- Born: January 1, 1965 (age 61) Cleveland, Ohio, U.S.
- Occupations: Actor, writer, producer, director, art director

= Dan Yeager =

American actor

Dan Yeager (born January 1, 1965) is an American actor, art director, writer, producer, and director who is known for his portrayal of the fictional cannibalistic killer Leatherface in the 2013 American slasher film Texas Chainsaw 3D (2013).

== Early life ==
Yeager was born and grew up in a small farm town south of Cleveland, Ohio. As a child in the 1960s, he enjoyed watching horror and science fiction on television. His parents had too little resources for regular trips to the movie theater, but the family did enjoy an occasional night at the drive-in theater. In his early teens, Yeager saw the movie Boys in the Band. He found a copy of the play, and after reading it, decided he would like to be an actor. By the time he was sixteen, he was watching movies critically and reading books to better understand the medium.

== Career ==
In 1980, the Yeager family moved to Las Vegas. There, Yeager joined The Community Drama Workshop and was cast as an extra in one of the growing number of productions filming in that city. While working on the movie, he met the horror genre actor, Robert Quarry, known for Count Yorga, Vampire, and they became friends.
In 1985, Yeager moved to Los Angeles. He managed a cabinet shop in North Hollywood for several years. The economy failed and Yeager was faced with dismissing five employees. He realized his own departure would be less painful, so he resigned in an attempt to let the business keep a few of those family men.

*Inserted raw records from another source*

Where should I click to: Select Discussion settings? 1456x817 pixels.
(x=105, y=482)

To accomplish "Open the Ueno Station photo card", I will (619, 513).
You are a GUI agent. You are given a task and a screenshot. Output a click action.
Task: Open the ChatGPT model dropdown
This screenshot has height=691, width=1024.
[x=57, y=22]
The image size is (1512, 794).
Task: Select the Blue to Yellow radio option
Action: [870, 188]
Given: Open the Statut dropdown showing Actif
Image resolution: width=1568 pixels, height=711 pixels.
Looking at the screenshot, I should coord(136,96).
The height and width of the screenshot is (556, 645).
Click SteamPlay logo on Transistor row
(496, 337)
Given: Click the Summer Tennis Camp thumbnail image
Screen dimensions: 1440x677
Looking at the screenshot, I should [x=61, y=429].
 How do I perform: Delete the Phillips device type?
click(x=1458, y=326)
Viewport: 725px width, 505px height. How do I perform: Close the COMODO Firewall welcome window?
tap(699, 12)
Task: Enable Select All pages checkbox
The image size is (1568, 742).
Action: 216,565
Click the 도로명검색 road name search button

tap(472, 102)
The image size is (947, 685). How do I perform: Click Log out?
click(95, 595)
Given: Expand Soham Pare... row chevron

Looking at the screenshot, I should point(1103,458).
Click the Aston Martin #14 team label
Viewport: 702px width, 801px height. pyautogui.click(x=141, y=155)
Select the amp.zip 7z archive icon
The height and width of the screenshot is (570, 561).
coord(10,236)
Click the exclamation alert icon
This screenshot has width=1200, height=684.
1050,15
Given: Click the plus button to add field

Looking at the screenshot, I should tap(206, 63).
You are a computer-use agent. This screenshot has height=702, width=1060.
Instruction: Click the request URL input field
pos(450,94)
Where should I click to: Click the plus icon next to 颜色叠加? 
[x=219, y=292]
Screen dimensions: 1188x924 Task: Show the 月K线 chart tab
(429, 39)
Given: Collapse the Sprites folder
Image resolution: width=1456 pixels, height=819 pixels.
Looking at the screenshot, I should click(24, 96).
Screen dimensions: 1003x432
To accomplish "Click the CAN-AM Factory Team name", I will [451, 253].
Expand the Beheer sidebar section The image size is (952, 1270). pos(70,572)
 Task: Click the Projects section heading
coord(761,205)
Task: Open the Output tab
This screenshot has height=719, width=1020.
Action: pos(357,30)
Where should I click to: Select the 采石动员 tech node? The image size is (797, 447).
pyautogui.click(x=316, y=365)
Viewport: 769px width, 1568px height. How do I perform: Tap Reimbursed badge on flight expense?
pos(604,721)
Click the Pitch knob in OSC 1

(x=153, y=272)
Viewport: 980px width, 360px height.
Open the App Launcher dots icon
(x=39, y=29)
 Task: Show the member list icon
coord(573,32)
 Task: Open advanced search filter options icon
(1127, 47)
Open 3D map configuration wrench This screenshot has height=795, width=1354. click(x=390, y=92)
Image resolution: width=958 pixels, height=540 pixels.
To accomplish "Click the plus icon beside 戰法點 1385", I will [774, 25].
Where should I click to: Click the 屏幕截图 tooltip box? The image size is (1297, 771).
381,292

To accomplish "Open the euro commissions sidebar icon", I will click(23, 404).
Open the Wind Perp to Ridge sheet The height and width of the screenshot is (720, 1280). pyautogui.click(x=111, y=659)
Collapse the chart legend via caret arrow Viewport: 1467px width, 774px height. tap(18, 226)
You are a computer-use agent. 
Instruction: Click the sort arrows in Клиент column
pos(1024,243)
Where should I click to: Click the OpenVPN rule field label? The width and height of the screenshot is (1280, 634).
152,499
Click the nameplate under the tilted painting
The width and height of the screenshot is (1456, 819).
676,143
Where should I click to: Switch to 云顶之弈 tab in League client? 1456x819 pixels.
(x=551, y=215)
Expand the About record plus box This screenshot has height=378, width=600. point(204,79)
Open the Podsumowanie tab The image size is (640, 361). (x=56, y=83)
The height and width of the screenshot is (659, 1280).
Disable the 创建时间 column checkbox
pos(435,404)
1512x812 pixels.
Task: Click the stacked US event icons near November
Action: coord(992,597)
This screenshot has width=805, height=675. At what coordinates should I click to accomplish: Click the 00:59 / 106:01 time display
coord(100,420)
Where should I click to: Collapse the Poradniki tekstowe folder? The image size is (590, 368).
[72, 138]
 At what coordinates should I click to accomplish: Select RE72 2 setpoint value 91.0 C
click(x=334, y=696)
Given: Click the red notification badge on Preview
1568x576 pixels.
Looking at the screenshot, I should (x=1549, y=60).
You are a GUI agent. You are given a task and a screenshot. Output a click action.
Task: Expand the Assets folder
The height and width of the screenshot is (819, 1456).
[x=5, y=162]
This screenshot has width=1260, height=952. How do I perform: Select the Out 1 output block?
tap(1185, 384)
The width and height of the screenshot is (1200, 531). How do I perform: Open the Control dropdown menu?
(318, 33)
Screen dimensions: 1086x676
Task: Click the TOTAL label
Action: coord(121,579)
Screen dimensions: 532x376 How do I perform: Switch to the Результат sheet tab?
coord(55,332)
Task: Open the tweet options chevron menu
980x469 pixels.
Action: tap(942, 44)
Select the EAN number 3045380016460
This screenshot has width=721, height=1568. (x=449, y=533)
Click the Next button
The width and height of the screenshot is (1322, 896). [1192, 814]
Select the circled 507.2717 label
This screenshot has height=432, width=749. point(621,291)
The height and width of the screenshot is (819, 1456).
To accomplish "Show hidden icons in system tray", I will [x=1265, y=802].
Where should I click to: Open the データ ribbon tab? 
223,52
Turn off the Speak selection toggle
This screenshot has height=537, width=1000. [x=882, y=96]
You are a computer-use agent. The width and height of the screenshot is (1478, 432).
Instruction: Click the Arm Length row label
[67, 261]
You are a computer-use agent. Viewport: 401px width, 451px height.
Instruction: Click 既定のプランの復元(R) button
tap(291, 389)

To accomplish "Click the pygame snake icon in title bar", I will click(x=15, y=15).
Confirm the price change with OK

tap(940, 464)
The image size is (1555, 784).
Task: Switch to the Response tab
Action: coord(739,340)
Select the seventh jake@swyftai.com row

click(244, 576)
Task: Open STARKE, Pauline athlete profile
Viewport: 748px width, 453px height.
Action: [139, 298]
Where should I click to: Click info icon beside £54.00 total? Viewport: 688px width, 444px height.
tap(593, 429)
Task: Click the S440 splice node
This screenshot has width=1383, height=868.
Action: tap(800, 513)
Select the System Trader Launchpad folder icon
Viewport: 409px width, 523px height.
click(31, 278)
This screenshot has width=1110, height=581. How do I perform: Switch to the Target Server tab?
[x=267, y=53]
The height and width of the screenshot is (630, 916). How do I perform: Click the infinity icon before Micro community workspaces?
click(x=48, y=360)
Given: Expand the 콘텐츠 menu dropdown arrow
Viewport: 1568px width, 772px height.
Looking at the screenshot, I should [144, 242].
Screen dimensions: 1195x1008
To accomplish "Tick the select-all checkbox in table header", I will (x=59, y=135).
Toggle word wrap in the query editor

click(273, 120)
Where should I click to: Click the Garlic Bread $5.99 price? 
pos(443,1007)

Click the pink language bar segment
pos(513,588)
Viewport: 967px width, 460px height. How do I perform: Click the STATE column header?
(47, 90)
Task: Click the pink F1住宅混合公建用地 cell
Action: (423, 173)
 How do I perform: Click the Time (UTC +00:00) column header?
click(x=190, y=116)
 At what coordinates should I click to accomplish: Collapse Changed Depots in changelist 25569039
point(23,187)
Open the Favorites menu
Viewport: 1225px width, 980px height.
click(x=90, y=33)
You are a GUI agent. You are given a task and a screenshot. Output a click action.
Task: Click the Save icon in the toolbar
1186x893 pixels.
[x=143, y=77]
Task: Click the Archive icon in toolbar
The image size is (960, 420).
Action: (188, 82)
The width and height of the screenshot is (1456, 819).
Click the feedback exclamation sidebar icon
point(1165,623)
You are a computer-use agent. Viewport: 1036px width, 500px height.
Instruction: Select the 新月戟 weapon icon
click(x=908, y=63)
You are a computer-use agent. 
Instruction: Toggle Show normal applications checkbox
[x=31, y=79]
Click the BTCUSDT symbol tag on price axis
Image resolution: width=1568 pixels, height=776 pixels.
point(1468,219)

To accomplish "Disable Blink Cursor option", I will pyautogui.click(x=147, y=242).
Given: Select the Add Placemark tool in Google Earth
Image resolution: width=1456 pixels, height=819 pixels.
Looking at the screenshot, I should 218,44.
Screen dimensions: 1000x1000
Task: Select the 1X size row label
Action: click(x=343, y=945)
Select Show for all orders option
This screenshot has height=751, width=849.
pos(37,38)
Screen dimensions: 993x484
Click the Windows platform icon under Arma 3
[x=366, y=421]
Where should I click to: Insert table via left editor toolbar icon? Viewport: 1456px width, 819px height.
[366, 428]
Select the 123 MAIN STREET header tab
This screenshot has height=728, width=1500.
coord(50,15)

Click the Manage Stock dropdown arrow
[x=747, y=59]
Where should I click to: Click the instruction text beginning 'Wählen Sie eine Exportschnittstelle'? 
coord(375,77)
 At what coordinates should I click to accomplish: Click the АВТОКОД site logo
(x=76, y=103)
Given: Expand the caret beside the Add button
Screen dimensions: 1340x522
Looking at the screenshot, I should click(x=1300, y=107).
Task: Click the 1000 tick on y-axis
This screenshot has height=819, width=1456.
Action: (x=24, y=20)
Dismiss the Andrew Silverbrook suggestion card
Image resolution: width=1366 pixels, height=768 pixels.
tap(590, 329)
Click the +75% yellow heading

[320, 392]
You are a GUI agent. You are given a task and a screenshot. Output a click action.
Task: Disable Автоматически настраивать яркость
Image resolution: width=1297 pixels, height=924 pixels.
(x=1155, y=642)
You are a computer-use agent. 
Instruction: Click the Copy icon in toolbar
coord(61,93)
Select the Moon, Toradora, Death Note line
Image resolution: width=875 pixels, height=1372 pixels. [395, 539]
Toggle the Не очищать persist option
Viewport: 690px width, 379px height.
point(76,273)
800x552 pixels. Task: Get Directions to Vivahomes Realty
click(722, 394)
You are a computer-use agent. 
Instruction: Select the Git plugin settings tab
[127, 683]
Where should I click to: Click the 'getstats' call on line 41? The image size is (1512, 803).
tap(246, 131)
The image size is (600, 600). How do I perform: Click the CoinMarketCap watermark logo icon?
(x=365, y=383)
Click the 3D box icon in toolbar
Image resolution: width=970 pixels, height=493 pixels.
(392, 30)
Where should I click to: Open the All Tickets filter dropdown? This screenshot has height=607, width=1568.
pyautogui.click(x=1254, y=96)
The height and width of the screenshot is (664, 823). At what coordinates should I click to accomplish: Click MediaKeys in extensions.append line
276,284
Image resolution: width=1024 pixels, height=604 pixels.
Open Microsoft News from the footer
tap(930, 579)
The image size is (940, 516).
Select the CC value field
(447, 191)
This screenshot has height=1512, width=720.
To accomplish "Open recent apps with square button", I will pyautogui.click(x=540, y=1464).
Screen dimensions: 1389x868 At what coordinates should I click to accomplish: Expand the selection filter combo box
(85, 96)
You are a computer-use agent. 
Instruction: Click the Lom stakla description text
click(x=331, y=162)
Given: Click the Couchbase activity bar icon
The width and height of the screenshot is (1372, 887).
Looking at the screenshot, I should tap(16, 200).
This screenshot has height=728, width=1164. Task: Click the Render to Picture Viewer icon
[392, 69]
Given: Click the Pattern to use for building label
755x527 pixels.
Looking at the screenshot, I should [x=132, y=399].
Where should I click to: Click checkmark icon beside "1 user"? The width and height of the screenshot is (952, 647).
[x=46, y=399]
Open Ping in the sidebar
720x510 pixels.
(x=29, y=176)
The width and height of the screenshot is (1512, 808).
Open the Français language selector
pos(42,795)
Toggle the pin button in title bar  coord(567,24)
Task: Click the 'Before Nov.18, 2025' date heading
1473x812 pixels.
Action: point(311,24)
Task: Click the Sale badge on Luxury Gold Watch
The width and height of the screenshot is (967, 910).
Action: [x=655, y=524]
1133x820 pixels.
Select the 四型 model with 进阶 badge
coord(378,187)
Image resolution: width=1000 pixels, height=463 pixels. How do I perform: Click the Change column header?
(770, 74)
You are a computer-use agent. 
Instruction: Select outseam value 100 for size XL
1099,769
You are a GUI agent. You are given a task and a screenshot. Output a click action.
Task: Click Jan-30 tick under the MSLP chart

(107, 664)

Yeager took the opportunity to at last enter the movie industry. While helping a friend develop a reality television show pilot, Yeager met Carl Mazzacone, producer of Texas Chainsaw 3D which led to the role of Leatherface in the sequel to The Texas Chain Saw Massacre (1974). In 2015, Yeager and one Ron Scott created BADanger Pictures, a film production company.

== Filmography ==

| Year | Title | Role | Notes |
| 2011 | Metal Heads | Cop 2 |  |
| 2013 | Texas Chainsaw 3D | Leatherface | Also known as Texas Chainsaw |
| Bananas | Homeless Man | Short film |
| 2014 | The Drowned Man | The Drowned Man | Short film |
| Wing-Nuts | Mountain Man | Short film |
| 2016 | Sharknado: The 4th Awakens | Gunnar | Television film |
| 2019 | A Wakefield Project | Albert Cross |  |
| 2022 | The Once and Future Smash | Himself |  |

== Screenplays ==
- Slaughter Farm, a horror tale.
- The Gospel of George, a short film about loss, survival, resurrection and the human condition.
- Brains, a brain eating disease hits Los Angeles and turns the homeless and body builders into cannibals.
- Zombie Bear Attack, a tale of the lethal hunter and man eater, the undead bear.